Precisamente en Cotopaxi, desde hace ya varios años, las brocoleras y las comunidades campesinas e indígenas están en constante conflicto por el agua. Las empresas no sólo concentran gran parte del agua de riego, sino que además bombardean las nubes para evitar que llueva cuando están cosechando el brócoli, lo que da lugar a que muchas familias campesinas pasen períodos de tiempo casi sin agua para sus cultivos ni para uso doméstico. A más de esto, debido al uso de agrotóxicos de las brocoleras, los niveles de contaminación de las fuentes de agua son altos y la salud de los trabajadores y trabajadoras es puesta bajo riesgo.

Al mismo tiempo, la desregulación que viene con los TLC va a otorgar a las empresas la capacidad de actuar con mayor impunidad y, lo más probable, utilizando la retórica propia del capitalismo verde.

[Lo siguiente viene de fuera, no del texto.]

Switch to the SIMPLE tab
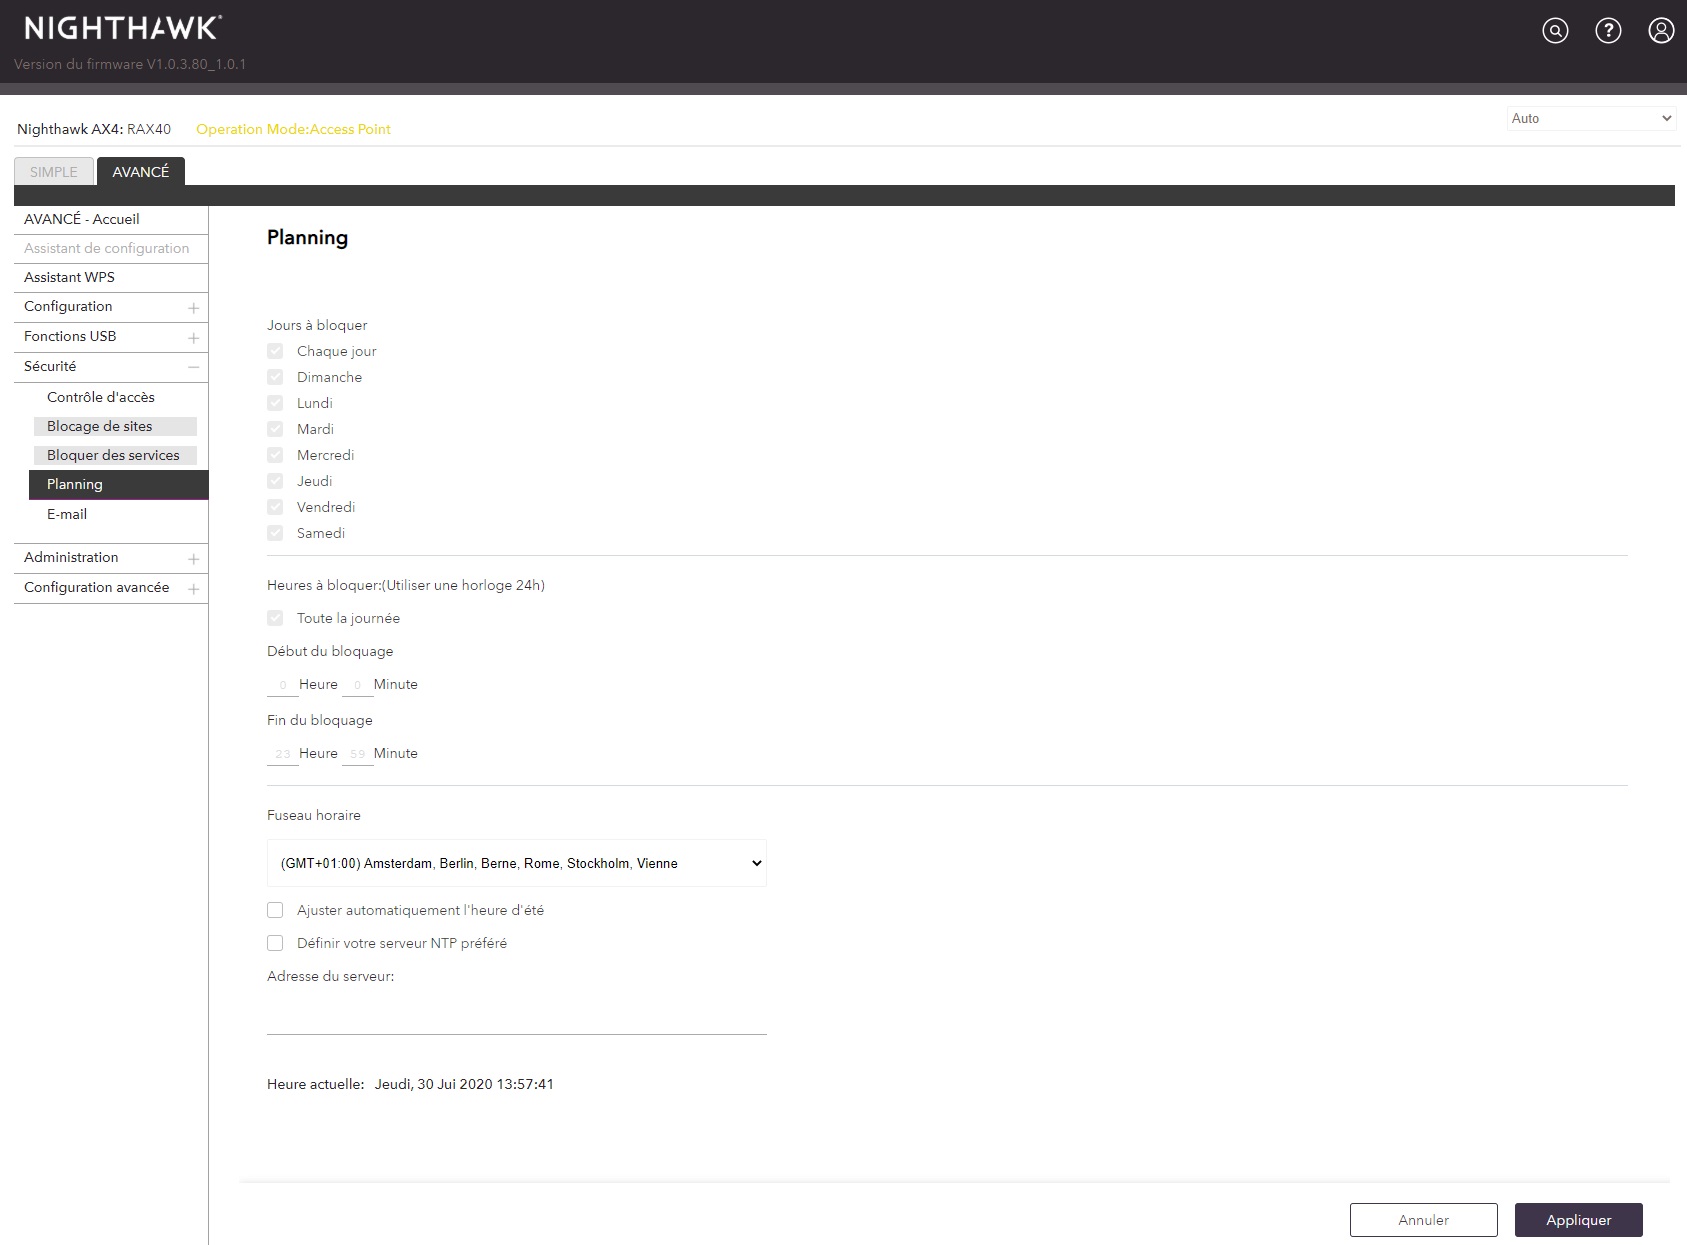 pyautogui.click(x=54, y=172)
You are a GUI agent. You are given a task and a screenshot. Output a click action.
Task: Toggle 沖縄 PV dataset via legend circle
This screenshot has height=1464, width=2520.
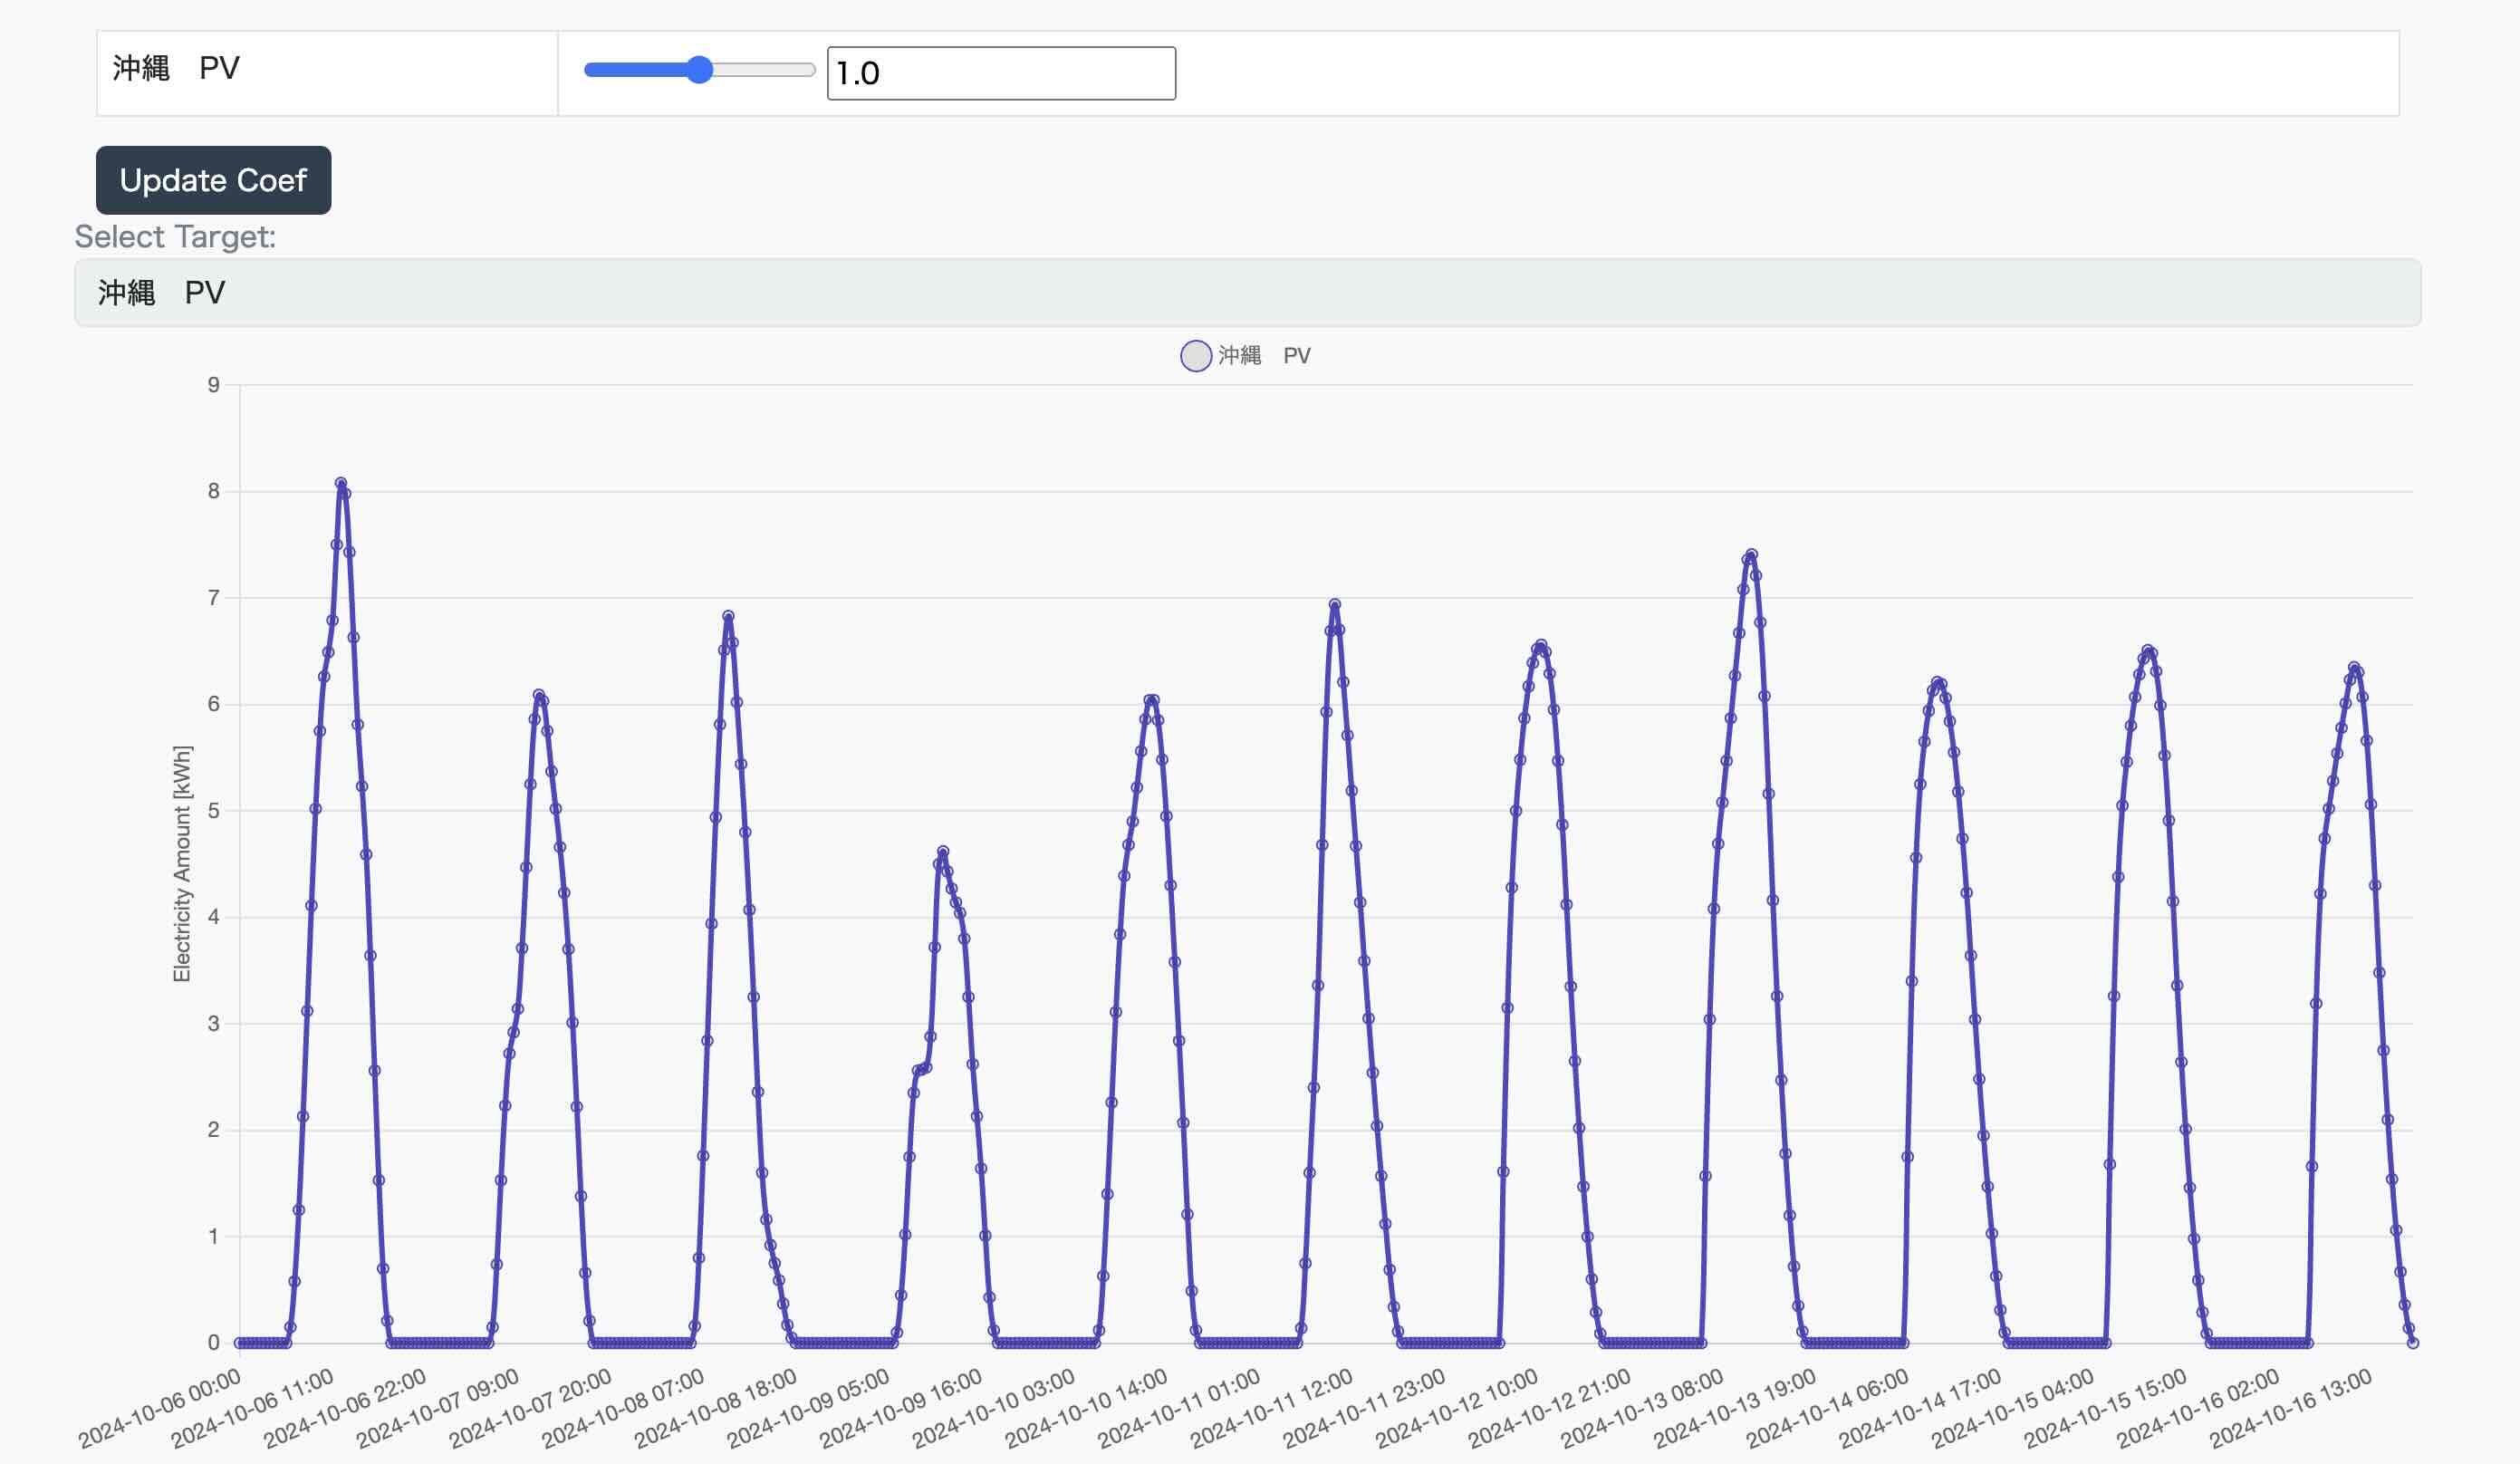[x=1196, y=356]
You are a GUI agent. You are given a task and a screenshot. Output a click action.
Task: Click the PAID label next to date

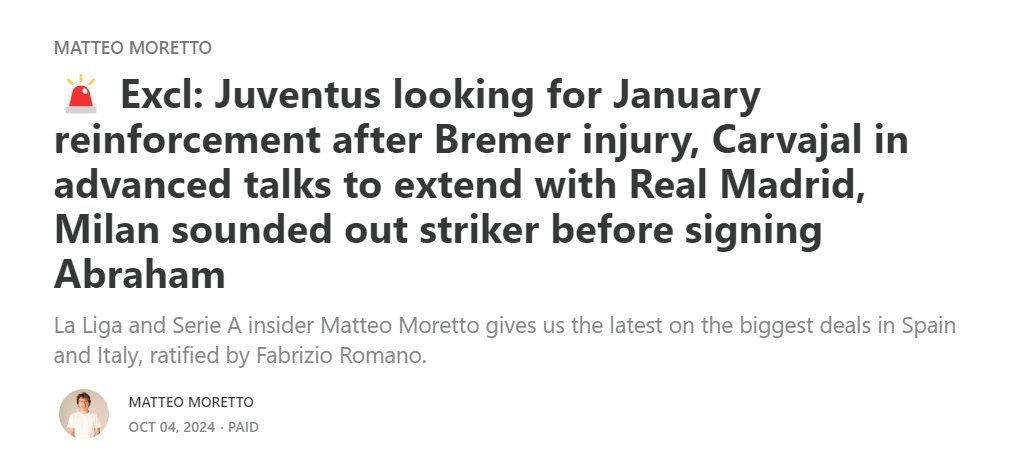point(243,428)
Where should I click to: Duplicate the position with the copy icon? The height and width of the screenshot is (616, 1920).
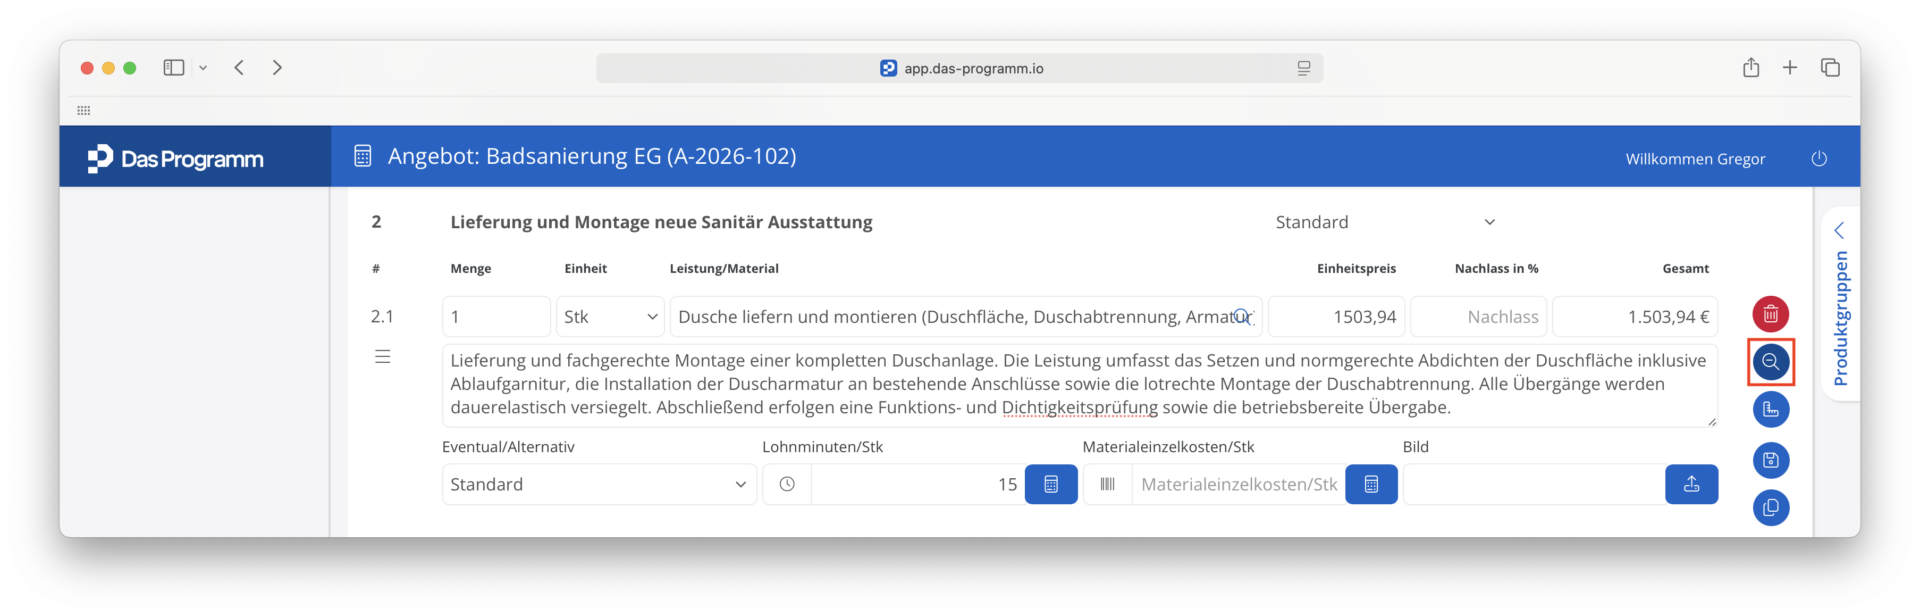tap(1770, 508)
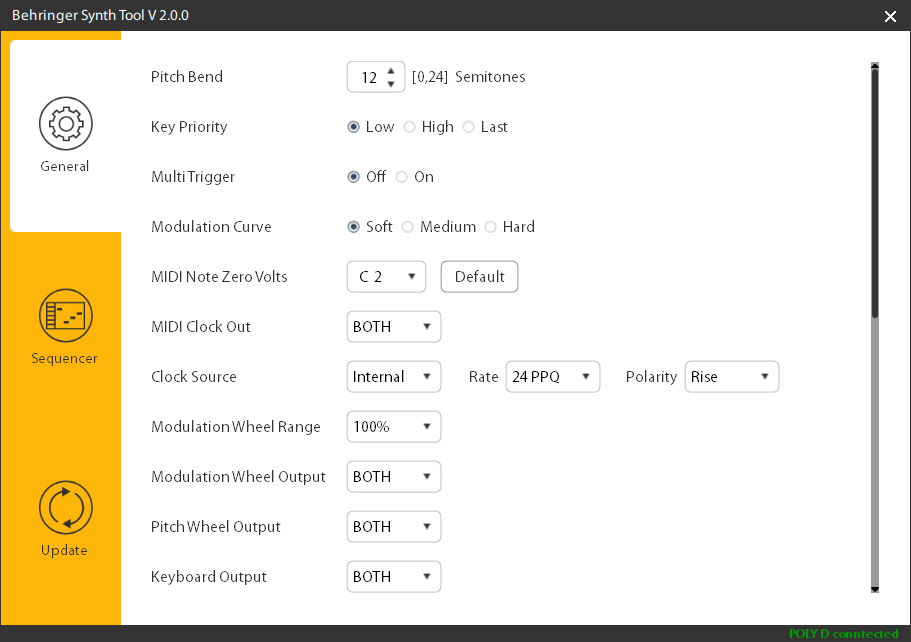Choose Hard modulation curve
This screenshot has width=911, height=642.
[x=491, y=227]
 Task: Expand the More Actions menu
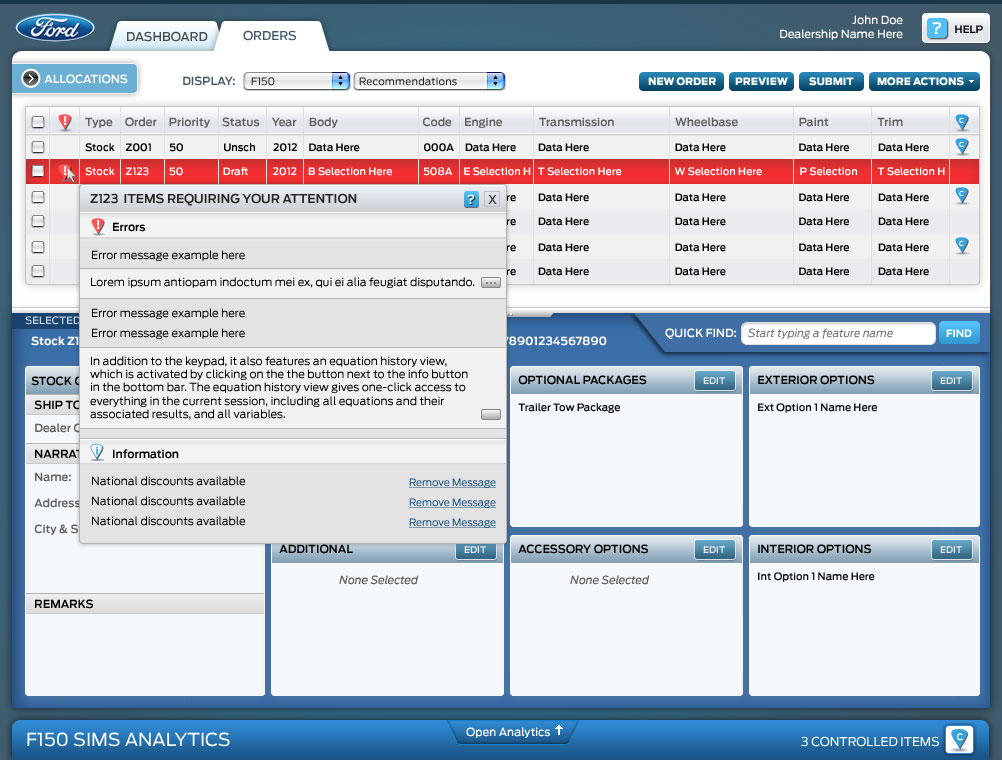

Estamos ante un anticipo de lo que sería un TLC con Estados Unidos: la  violencia empresarial que se exhibe en los territorios sacrificados por el libre mercado. Sin embargo, cuidar y garantizar el agua, la vida, es una prioridad para los pueblos y las comunidades. Frenar la arremetida neoliberal podría ser sólo cuestión de tiempo.